Records from a dataset
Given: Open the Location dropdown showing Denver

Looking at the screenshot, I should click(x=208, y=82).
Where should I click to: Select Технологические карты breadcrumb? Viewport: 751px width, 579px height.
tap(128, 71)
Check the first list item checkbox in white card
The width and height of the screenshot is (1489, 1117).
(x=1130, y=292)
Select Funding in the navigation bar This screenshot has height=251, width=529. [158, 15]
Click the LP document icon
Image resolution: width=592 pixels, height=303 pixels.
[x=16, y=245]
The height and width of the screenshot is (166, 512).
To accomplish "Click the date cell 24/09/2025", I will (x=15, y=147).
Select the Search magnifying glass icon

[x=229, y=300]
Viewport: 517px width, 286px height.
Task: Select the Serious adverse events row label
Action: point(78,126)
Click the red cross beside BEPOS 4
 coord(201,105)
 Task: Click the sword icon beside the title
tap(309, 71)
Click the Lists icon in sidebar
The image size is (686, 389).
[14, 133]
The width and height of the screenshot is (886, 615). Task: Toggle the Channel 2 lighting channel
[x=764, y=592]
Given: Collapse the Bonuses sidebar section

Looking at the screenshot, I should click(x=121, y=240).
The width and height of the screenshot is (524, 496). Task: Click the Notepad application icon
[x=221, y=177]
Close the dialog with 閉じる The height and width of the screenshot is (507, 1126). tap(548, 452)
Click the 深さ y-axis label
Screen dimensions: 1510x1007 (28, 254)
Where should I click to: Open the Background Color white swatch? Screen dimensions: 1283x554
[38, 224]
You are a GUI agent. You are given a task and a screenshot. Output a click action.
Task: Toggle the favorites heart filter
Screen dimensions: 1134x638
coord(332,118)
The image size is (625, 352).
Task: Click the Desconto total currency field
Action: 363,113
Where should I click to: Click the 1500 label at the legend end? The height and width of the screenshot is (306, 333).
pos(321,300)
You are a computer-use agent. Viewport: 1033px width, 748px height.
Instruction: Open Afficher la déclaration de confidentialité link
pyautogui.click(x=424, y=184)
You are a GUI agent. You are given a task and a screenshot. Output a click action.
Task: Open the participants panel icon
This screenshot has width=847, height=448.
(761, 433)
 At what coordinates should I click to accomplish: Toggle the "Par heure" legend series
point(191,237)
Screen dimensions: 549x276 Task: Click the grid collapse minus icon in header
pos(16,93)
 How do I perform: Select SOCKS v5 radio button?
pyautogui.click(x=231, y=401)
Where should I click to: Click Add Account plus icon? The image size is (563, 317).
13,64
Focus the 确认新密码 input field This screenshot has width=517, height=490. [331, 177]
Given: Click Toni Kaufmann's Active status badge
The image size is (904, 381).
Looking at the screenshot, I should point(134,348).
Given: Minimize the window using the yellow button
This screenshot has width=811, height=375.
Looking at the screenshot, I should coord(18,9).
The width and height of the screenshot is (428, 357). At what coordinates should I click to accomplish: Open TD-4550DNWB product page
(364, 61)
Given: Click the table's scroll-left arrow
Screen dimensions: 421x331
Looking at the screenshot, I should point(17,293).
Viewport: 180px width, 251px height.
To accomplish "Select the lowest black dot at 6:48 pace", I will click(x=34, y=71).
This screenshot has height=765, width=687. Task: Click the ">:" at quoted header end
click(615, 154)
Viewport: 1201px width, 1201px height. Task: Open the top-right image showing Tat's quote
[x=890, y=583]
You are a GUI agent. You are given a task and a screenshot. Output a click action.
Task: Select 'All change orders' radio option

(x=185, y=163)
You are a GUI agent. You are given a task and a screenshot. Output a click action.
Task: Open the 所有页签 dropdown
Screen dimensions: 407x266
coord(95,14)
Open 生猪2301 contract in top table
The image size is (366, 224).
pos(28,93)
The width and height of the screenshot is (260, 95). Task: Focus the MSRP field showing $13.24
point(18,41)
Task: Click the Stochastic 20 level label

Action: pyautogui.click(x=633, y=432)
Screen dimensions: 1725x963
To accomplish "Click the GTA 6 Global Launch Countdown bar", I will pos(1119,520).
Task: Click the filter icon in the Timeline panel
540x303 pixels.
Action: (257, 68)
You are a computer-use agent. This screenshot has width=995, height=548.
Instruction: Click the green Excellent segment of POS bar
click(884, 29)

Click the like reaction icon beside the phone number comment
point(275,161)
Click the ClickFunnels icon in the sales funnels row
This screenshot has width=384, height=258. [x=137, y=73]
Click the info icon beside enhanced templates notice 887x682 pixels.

The problem: Lay out all of the records above as a Markdown table with the columns Row and Line. Number each row and omit blank lines.

Exercise result:
| Row | Line |
|---|---|
| 1 | Given: Open the Location dropdown showing Denver |
| 2 | Looking at the screenshot, I should click(x=208, y=82). |
| 3 | Where should I click to: Select Технологические карты breadcrumb? Viewport: 751px width, 579px height. |
| 4 | tap(128, 71) |
| 5 | Check the first list item checkbox in white card |
| 6 | The width and height of the screenshot is (1489, 1117). |
| 7 | (x=1130, y=292) |
| 8 | Select Funding in the navigation bar This screenshot has height=251, width=529. [158, 15] |
| 9 | Click the LP document icon |
| 10 | Image resolution: width=592 pixels, height=303 pixels. |
| 11 | [x=16, y=245] |
| 12 | The height and width of the screenshot is (166, 512). |
| 13 | To accomplish "Click the date cell 24/09/2025", I will (x=15, y=147). |
| 14 | Select the Search magnifying glass icon |
| 15 | [x=229, y=300] |
| 16 | Viewport: 517px width, 286px height. |
| 17 | Task: Select the Serious adverse events row label |
| 18 | Action: point(78,126) |
| 19 | Click the red cross beside BEPOS 4 |
| 20 |  coord(201,105) |
| 21 |  Task: Click the sword icon beside the title |
| 22 | tap(309, 71) |
| 23 | Click the Lists icon in sidebar |
| 24 | The image size is (686, 389). |
| 25 | [14, 133] |
| 26 | The width and height of the screenshot is (886, 615). Task: Toggle the Channel 2 lighting channel |
| 27 | [x=764, y=592] |
| 28 | Given: Collapse the Bonuses sidebar section |
| 29 | Looking at the screenshot, I should click(x=121, y=240). |
| 30 | The width and height of the screenshot is (524, 496). Task: Click the Notepad application icon |
| 31 | [x=221, y=177] |
| 32 | Close the dialog with 閉じる The height and width of the screenshot is (507, 1126). tap(548, 452) |
| 33 | Click the 深さ y-axis label |
| 34 | Screen dimensions: 1510x1007 (28, 254) |
| 35 | Where should I click to: Open the Background Color white swatch? Screen dimensions: 1283x554 |
| 36 | [38, 224] |
| 37 | You are a GUI agent. You are given a task and a screenshot. Output a click action. |
| 38 | Task: Toggle the favorites heart filter |
| 39 | Screen dimensions: 1134x638 |
| 40 | coord(332,118) |
| 41 | The image size is (625, 352). |
| 42 | Task: Click the Desconto total currency field |
| 43 | Action: 363,113 |
| 44 | Where should I click to: Click the 1500 label at the legend end? The height and width of the screenshot is (306, 333). |
| 45 | pos(321,300) |
| 46 | You are a computer-use agent. Viewport: 1033px width, 748px height. |
| 47 | Instruction: Open Afficher la déclaration de confidentialité link |
| 48 | pyautogui.click(x=424, y=184) |
| 49 | You are a GUI agent. You are given a task and a screenshot. Output a click action. |
| 50 | Task: Open the participants panel icon |
| 51 | This screenshot has width=847, height=448. |
| 52 | (761, 433) |
| 53 |  At what coordinates should I click to accomplish: Toggle the "Par heure" legend series |
| 54 | point(191,237) |
| 55 | Screen dimensions: 549x276 Task: Click the grid collapse minus icon in header |
| 56 | pos(16,93) |
| 57 |  How do I perform: Select SOCKS v5 radio button? |
| 58 | pyautogui.click(x=231, y=401) |
| 59 | Where should I click to: Click Add Account plus icon? The image size is (563, 317). |
| 60 | 13,64 |
| 61 | Focus the 确认新密码 input field This screenshot has width=517, height=490. [331, 177] |
| 62 | Given: Click Toni Kaufmann's Active status badge |
| 63 | The image size is (904, 381). |
| 64 | Looking at the screenshot, I should point(134,348). |
| 65 | Given: Minimize the window using the yellow button |
| 66 | This screenshot has width=811, height=375. |
| 67 | Looking at the screenshot, I should coord(18,9). |
| 68 | The width and height of the screenshot is (428, 357). At what coordinates should I click to accomplish: Open TD-4550DNWB product page |
| 69 | (364, 61) |
| 70 | Given: Click the table's scroll-left arrow |
| 71 | Screen dimensions: 421x331 |
| 72 | Looking at the screenshot, I should point(17,293). |
| 73 | Viewport: 180px width, 251px height. |
| 74 | To accomplish "Select the lowest black dot at 6:48 pace", I will click(x=34, y=71). |
| 75 | This screenshot has height=765, width=687. Task: Click the ">:" at quoted header end |
| 76 | click(615, 154) |
| 77 | Viewport: 1201px width, 1201px height. Task: Open the top-right image showing Tat's quote |
| 78 | [x=890, y=583] |
| 79 | You are a GUI agent. You are given a task and a screenshot. Output a click action. |
| 80 | Task: Select 'All change orders' radio option |
| 81 | (x=185, y=163) |
| 82 | You are a GUI agent. You are given a task and a screenshot. Output a click action. |
| 83 | Task: Open the 所有页签 dropdown |
| 84 | Screen dimensions: 407x266 |
| 85 | coord(95,14) |
| 86 | Open 生猪2301 contract in top table |
| 87 | The image size is (366, 224). |
| 88 | pos(28,93) |
| 89 | The width and height of the screenshot is (260, 95). Task: Focus the MSRP field showing $13.24 |
| 90 | point(18,41) |
| 91 | Task: Click the Stochastic 20 level label |
| 92 | Action: pyautogui.click(x=633, y=432) |
| 93 | Screen dimensions: 1725x963 |
| 94 | To accomplish "Click the GTA 6 Global Launch Countdown bar", I will pos(1119,520). |
| 95 | Task: Click the filter icon in the Timeline panel |
| 96 | 540x303 pixels. |
| 97 | Action: (257, 68) |
| 98 | You are a computer-use agent. This screenshot has width=995, height=548. |
| 99 | Instruction: Click the green Excellent segment of POS bar |
| 100 | click(884, 29) |
| 101 | Click the like reaction icon beside the phone number comment |
| 102 | point(275,161) |
| 103 | Click the ClickFunnels icon in the sales funnels row |
| 104 | This screenshot has width=384, height=258. [x=137, y=73] |
| 105 | Click the info icon beside enhanced templates notice 887x682 pixels. |